Death's Door review - wonderfully honed Zelda-like with a soulful edge

Death's Door

Reaping souls of the dead and punching a clock might get monotonous but it's honest work for a Crow. The job gets lively when your assigned soul is stolen and you must track down a desperate thief to a realm untouched by death - where creatures grow far past their expiry.

I keep coming back to rhythm with games like this. Rhythm's always had a part to play in action games, where good combat is a dance, and bad a little out-of-step. It's all in the one, two, dodge, the little passive mental counter ticking over from that boss' second smash to the third, the half a beat between the third and the jump.

So it is with Death's Door, a sumptuously beautiful Zelda-like about the immutable beat of time, the rhythm of life and death. Except there's something else, hard to place, that seems to give it something extra. Death's Door has something, like a flavour that maybe isn't actually a flavour, more of a sensation. Umami. What's the umami of dance?

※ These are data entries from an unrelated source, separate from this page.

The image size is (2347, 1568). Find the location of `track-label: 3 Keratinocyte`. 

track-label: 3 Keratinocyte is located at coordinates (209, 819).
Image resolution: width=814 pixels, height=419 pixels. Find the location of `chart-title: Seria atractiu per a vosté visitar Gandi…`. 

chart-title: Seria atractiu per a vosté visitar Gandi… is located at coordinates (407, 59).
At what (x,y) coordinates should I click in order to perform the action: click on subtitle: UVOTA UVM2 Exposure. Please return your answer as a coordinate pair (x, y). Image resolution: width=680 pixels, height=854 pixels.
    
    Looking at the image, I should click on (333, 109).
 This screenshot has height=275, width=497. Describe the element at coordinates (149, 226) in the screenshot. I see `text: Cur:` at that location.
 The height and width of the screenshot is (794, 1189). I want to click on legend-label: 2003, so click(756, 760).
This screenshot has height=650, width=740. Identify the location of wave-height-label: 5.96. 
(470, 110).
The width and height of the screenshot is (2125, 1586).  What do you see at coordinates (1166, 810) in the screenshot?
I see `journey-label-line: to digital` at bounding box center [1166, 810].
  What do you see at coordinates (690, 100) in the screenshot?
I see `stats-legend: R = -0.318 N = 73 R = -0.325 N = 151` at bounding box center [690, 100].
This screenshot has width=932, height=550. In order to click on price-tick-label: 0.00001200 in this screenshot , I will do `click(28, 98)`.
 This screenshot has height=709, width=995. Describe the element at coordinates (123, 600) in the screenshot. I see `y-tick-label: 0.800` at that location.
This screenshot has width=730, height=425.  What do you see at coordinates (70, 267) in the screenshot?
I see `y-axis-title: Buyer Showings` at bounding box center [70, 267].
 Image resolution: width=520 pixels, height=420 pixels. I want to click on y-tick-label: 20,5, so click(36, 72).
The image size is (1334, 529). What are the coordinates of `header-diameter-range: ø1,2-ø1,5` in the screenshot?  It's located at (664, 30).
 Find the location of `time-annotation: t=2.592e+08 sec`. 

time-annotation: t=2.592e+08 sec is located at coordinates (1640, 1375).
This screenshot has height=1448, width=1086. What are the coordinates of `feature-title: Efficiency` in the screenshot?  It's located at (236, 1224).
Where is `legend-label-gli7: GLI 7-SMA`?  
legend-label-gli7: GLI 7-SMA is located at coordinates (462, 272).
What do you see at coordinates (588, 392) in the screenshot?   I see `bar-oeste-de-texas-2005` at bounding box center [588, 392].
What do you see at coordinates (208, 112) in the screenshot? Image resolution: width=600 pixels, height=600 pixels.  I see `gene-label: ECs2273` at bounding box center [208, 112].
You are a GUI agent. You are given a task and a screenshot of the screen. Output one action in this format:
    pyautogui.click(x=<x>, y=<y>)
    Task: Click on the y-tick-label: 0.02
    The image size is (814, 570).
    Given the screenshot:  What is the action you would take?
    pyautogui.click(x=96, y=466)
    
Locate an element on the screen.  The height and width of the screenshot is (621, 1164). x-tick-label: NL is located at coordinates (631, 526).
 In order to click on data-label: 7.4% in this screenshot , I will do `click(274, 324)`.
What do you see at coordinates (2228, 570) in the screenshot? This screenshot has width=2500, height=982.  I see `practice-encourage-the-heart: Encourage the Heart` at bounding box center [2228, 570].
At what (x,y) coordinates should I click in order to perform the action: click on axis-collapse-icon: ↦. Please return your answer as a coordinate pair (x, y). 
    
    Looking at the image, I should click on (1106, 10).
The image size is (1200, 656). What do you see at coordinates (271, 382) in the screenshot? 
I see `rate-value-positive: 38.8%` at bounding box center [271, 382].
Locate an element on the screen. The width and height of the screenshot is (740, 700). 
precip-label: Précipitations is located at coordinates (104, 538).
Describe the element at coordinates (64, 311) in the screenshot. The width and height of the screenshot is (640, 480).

Acid Nerve's last game was Titan Souls, which came out way back in 2015. Titan Souls is one of those games that's all about simplicity - you get one arrow, you die in one hit, you have a world to explore and quite a few bosses to kill, off you go. Its cleverness is the classic indie creative cleverness, where you give yourself an arbitrary restriction to keep things focused, keep the concept pure, and then you just build outwards from there. And it's important context here, because build outwards from Titan Souls and you'll arrive more or less exactly at Death's Door, a game with no restrictions but plenty of restraint. Bosses, combat, a mysterious overworld, some lightly puzzling environments - the totality of the first is the foundation of the next, and so the impression is one of clarity: as a studio, Acid Nerve comes across as having a clear plan, a clear trajectory, but then as a result of that so do its games.